▸ Document and screenshot pointing entries:
++++++

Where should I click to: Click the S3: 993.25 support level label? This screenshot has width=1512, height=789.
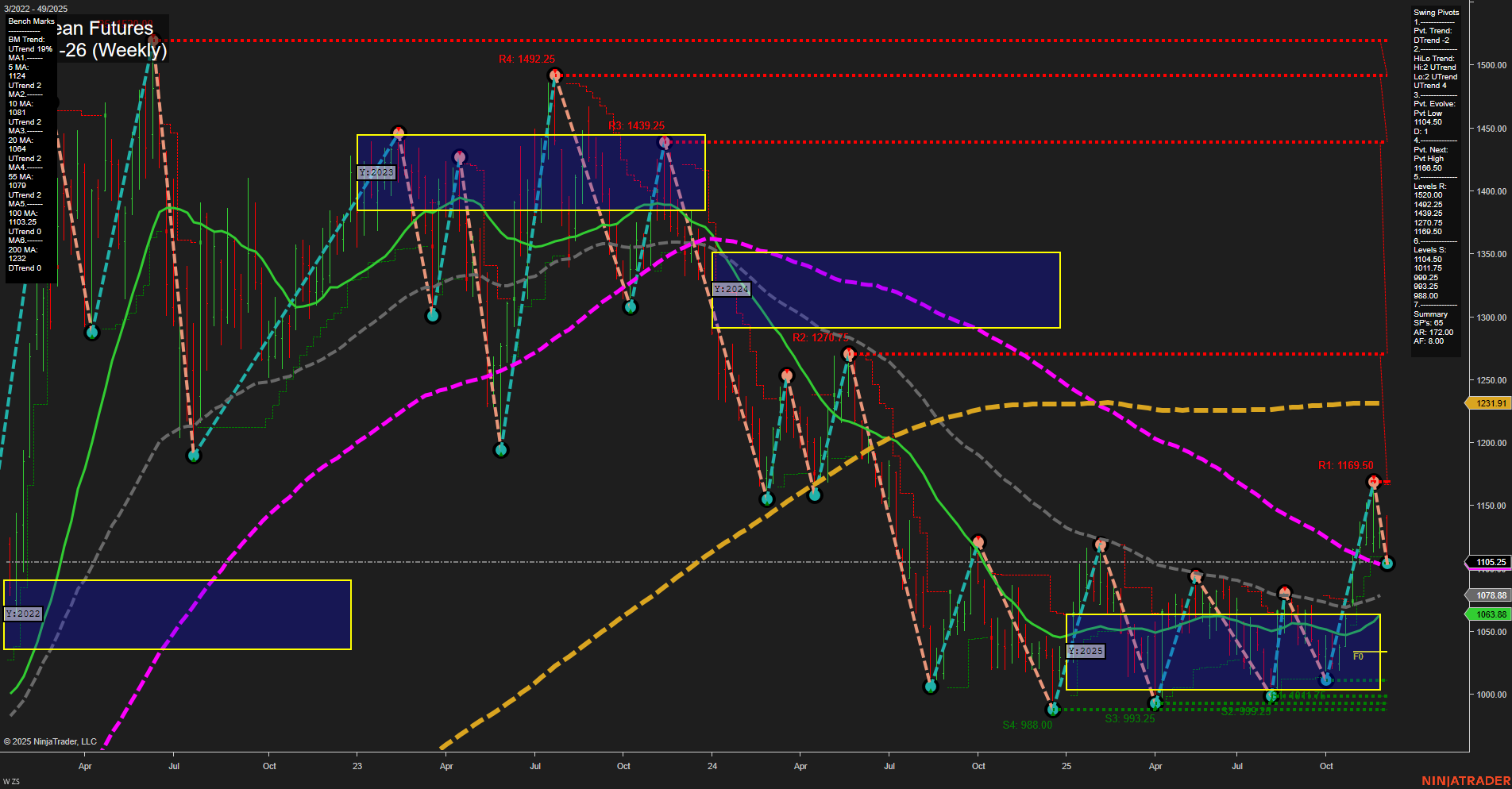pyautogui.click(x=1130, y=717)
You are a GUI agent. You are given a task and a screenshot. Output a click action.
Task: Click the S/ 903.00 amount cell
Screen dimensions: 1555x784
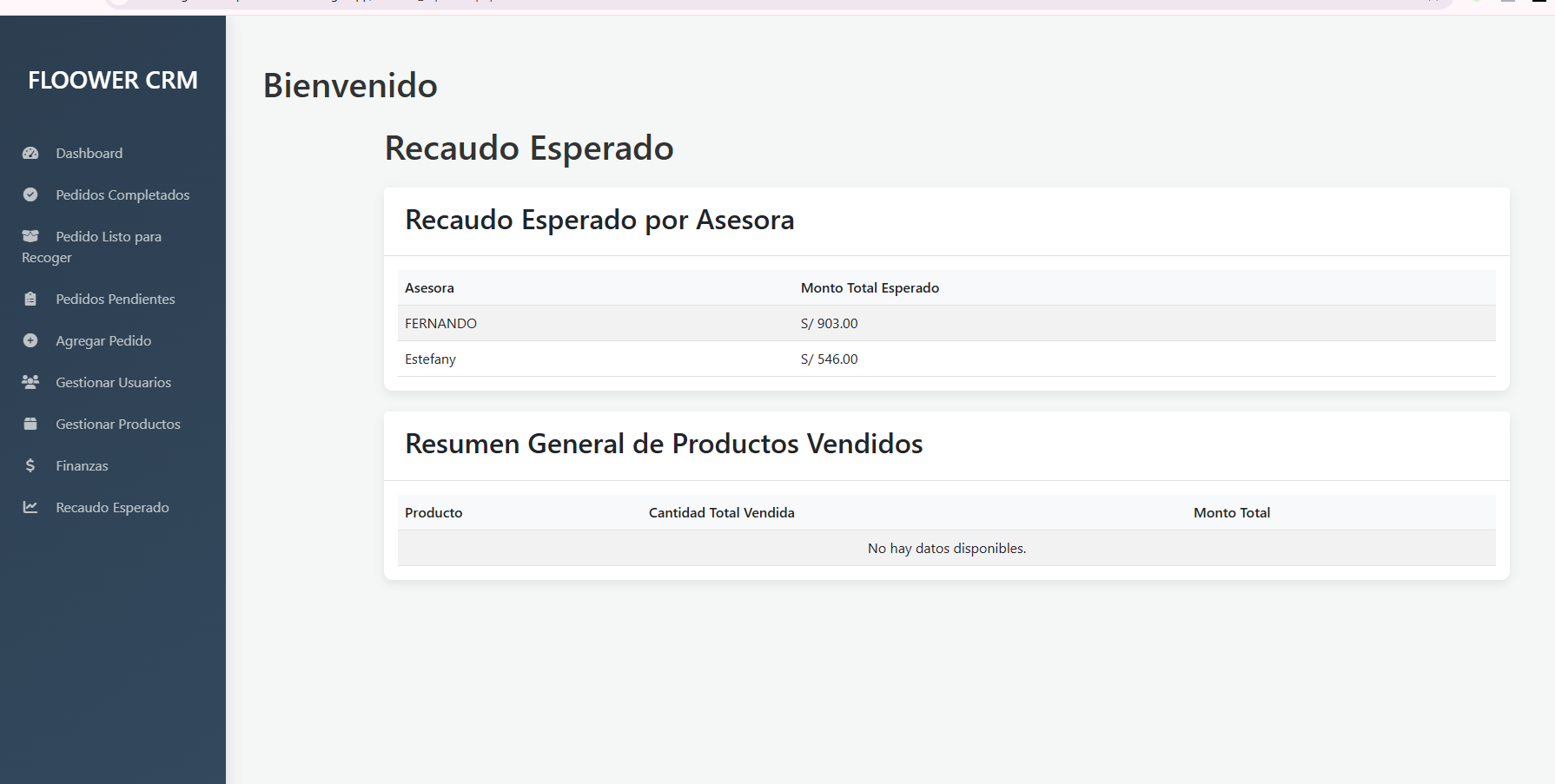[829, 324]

++++++

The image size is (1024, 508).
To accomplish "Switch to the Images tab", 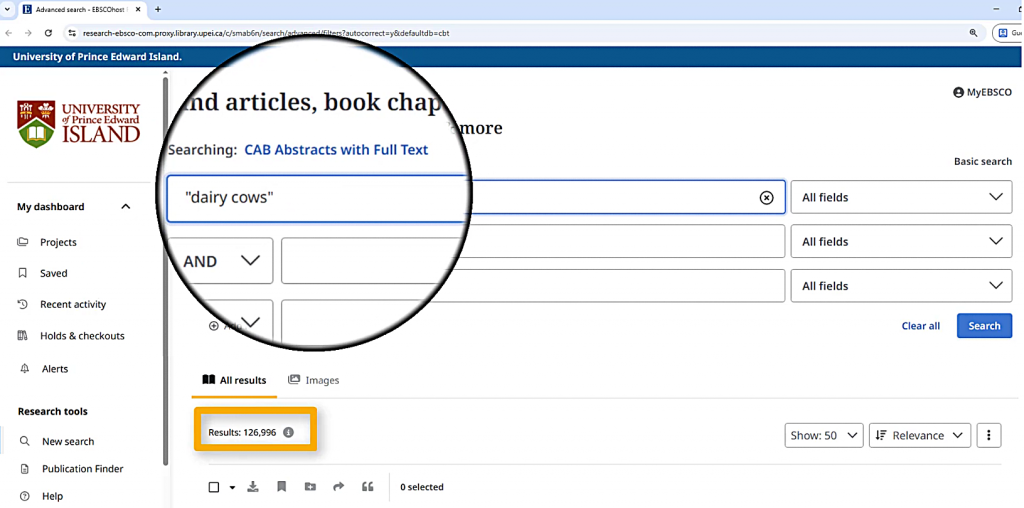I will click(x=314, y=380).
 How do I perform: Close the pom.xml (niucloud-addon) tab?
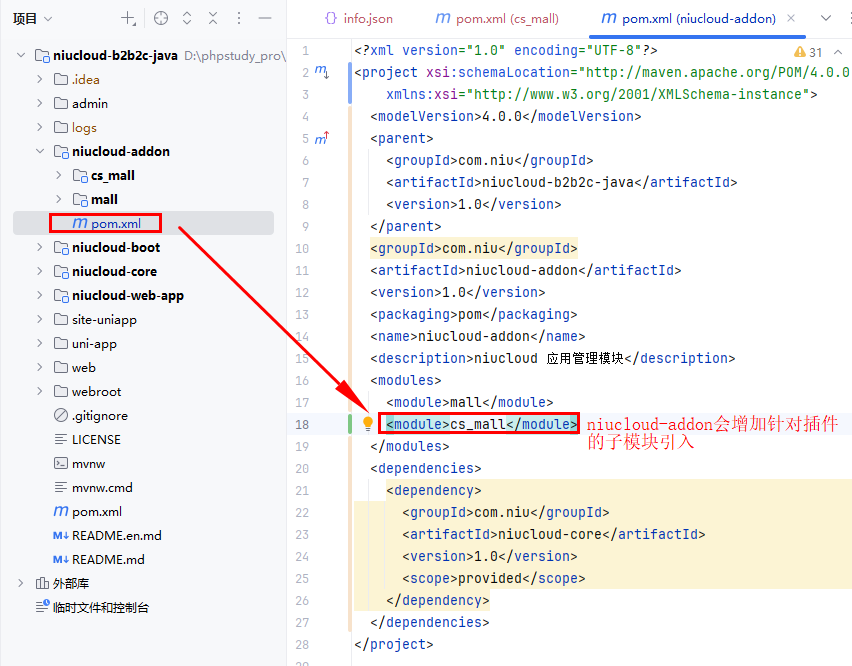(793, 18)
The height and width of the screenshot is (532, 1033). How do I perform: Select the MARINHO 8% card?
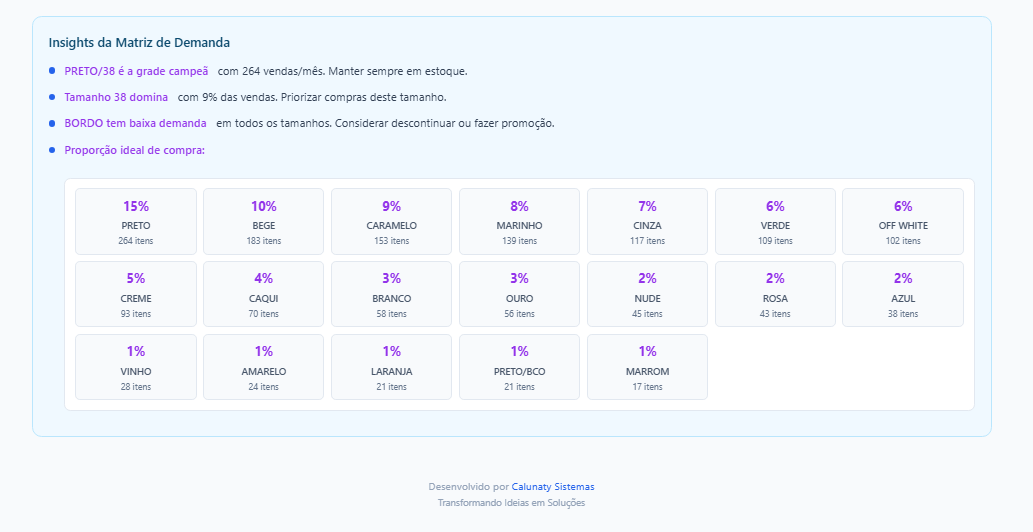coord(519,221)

++++++

▸ Do this: Swap "perform" for "complete" in the listing lines beginning at the one containing "How do I perform: Close" and ending after the one containing "coord(519,221)", leaving the rest of the text untouched. Omit the pictures from your answer.

▸ Answer in full:
 How do I complete: Close the pom.xml (niucloud-addon) tab?
(793, 18)
The height and width of the screenshot is (532, 1033). How do I complete: Select the MARINHO 8% card?
coord(519,221)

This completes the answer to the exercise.